Optimizing the interaction between the human and the machine is a major topic when deploying artificial intelligence (AI) at the bedside. The goal of this randomized clinical vignette study is to learn if presenting AI model outputs via continuous Bayesian updates and/or uncertainty quantification can improve diagnostic accuracy and clinician trust in healthcare professionals (physicians, residents, fellows, physician assistants (PAs), and nurse practitioners (NPs)) from US academic institutions evaluating patients with chest pain or dyspnea.
The main questions it aims to answer are:
- Does presenting AI predictions as Bayesian-updated post-test probabilities improve diagnostic accuracy compared to standard predicted probabilities?
- Does the addition of uncertainty quantification (95% confidence intervals) to AI predictions improve diagnostic accuracy?

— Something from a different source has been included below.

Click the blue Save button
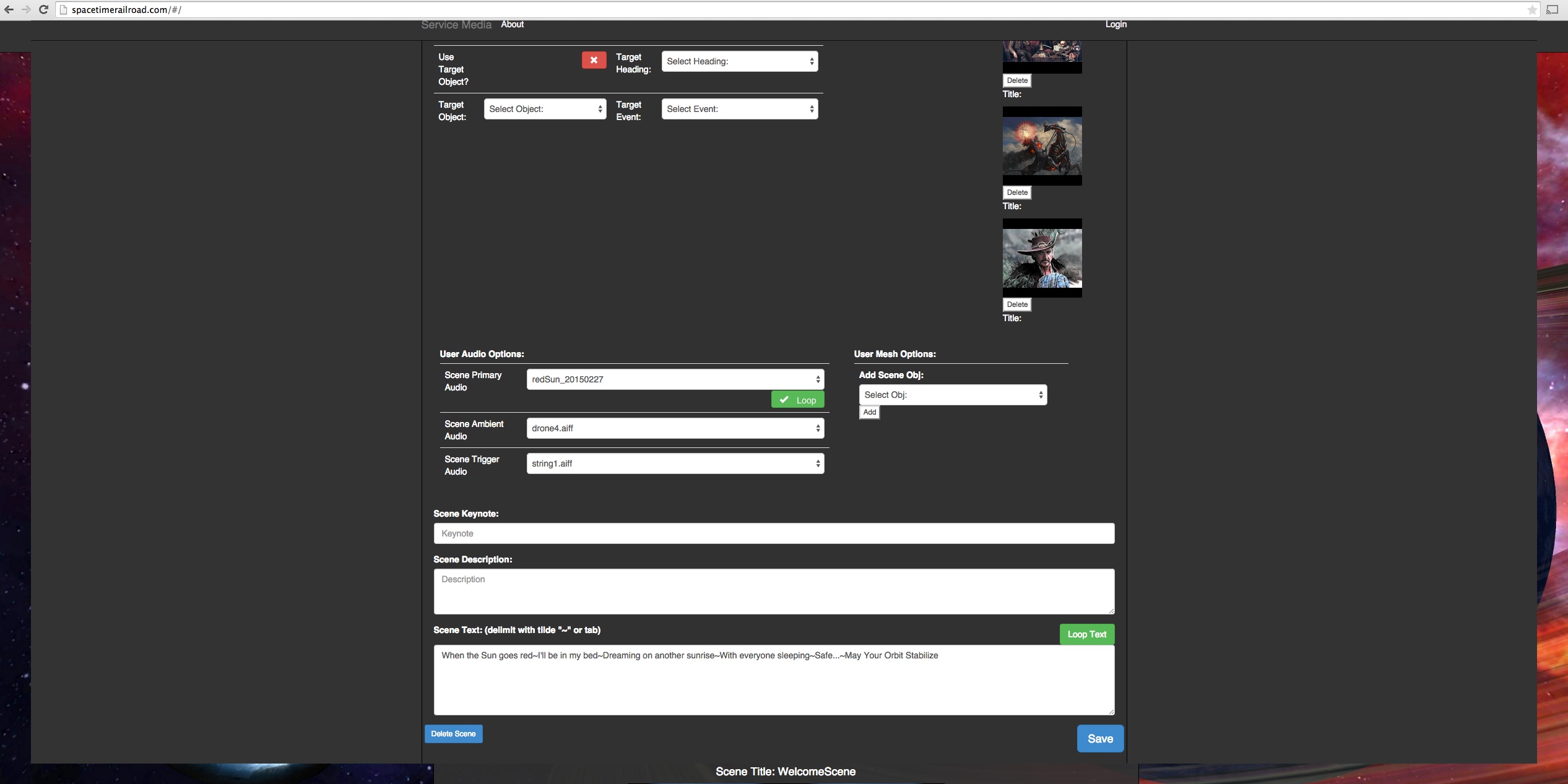The width and height of the screenshot is (1568, 784). [x=1100, y=739]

- Do these interventions (Bayesian updating and/or uncertainty quantification) help clinicians recover from the negative effects of intentionally misleading AI predictions?
Comparison: Researchers will compare standard AI predicted probabilities (presented without uncertainty) to Bayesian-updated post-test probabilities and/or outputs containing 95% confidence intervals to see if the interventions improve diagnostic accuracy, clinician confidence, and resilience against misleading AI.
Participants will:
- Review 8 clinical vignettes (simulated patient cases) focusing on chest pain or dyspnea.

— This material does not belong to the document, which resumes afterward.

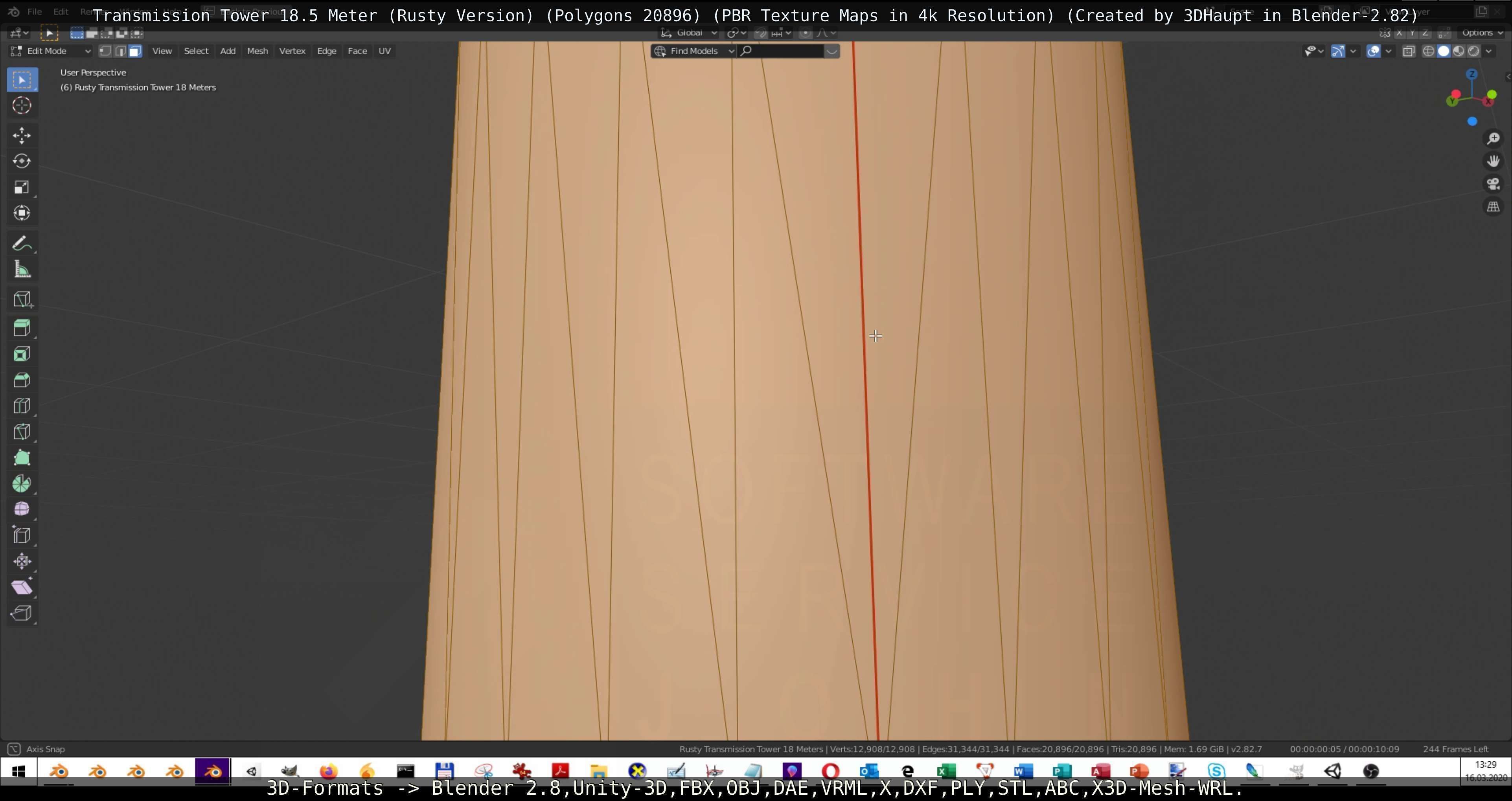Open the Mesh menu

- Provide an initial "pre-test" diagnostic probability for 5 possible diagnoses based on the clinical history alone.
- View AI model outputs that vary by experimental condition (standard probability vs. Bayesian update, with or without uncertainty intervals, and accurate vs. misleading).
- Provide an updated "post-test" diagnostic probability for the diagnoses after viewing the AI output.
- Select and rank diagnostic tests and therapeutic steps for each vignette. Complete a post-survey regarding their trust in the AI, comfort with the data presentation, and demographics.
Transforming Clinical Decision Support Systems: Using Continuous Bayesian Updates to Integrate AI Predictions With Clinician Expertise
Study Design: This is a 2x2 factorial within-subjects design. The two factors are (1) Bayesian updating via continuous likelihood ratios (CLR) vs. standard predicted probability, and (2) uncertainty quantification (95% confidence intervals) vs. point estimate only. AI prediction accuracy (accurate vs. intentionally misleading) is varied as a within-subjects stratification factor balanced across all 4 conditions, with half of each participant's vignettes receiving accurate predictions and half receiving misleading predictions. AI predictions are simulated (pre-programmed) for experimental control. Vignette order and condition assignment are independently randomized per participant.
Primary Analysis: Diagnostic accuracy is analyzed using a generalized linear mixed model (GLMM) with fixed effects for CLR, Uncertainty, Misleading, and vignette, and a participant random intercept. Pre-specified secondary analyses examine interactions of presentation format with misleading AI.
Sample Size: Simulation-based power analysis (1,000 Monte Carlo iterations per scenario) was conducted using the planned GLMM. Assuming 70% baseline diagnostic accuracy and within-participant ICC of 0.25, the study achieves 85.8% power for the CLR main effect and 85.7% for the Uncertainty main effect with N=100 at alpha=0.05 (two-tailed).